= Page excerpt =

By Alissa Overson
Fungus is a common part of our everyday life, whether or not we realize it. From the food in our kitchens, to the mushrooms in our yards, fungus is everywhere. There are about 100,000 species of described fungi, but recent estimates say that there are over 5 million species waiting to be described (Blackwell 2011)! Of those 100,000 known species of fungi, about 17,000 are mushrooms (Blackwell).
Many mushrooms have amazing qualities about them. One particularly interesting mushroom is the polypore Ganoderma applanatum, commonly known as the artist’s conk. Upon first glance, this mushroom might not look like much. It grows out of fallen logs or wounds in trees and forms a shelf-like knob. The top of the cap is pale brown with a white margin that leads into the white underside. Before touched, the pore surface (the underside of the mushroom) is a perfect white color (see fig. 1). After it is touched, the mushroom “bruises” and turns dark brown very quickly, making it easy to draw on! Artists use this mushroom as a canvas to etch beautiful illustrations on (see fig. 2). David Arora, author of Mushrooms Demystified, says that Ganoderma applanatum “makes an excellent medium for etching, or better yet, leaving cryptic messages in the woods”. Because Ganoderma applanatum is a perennial mushroom, a message left on this mushroom might be there for years to come!
Ganoderma applanatum comes in all sorts of shapes and sizes. The mushroom pictured in Figure 1 was found near my home in Hoodsport, Washington, and is about 8 inches long. The pore surface is very flat, and I plan on making a drawing on it eventually. For now, I am letting it stay in the woods because once picked, there is a limited amount of time to draw on it before it will no longer bruise. This is another amazing feature of the fungus. Drawing on a fresh specimen and then drying it will naturally preserve your masterpiece. While this specimen is fairly small, artist’s conk can grow up to 20 inches! Although it is most commonly used as a canvas, the use of Ganoderma applanatum does not stop with artwork.

= Problem statement =
According to the text on the artist's conk, how large can this mushroom grow? The records that follow this text were taken from a separate source.

= Supplied information =

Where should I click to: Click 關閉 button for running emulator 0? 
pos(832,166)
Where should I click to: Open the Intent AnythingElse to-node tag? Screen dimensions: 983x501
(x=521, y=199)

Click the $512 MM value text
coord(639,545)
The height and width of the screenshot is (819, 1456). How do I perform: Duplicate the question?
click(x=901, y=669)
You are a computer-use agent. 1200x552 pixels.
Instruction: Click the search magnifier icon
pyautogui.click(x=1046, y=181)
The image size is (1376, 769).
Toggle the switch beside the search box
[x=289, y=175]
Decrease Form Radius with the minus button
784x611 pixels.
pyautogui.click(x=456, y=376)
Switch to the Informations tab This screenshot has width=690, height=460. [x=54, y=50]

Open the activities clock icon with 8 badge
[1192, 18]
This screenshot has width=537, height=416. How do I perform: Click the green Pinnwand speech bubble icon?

= The answer =
Up to 20 inches.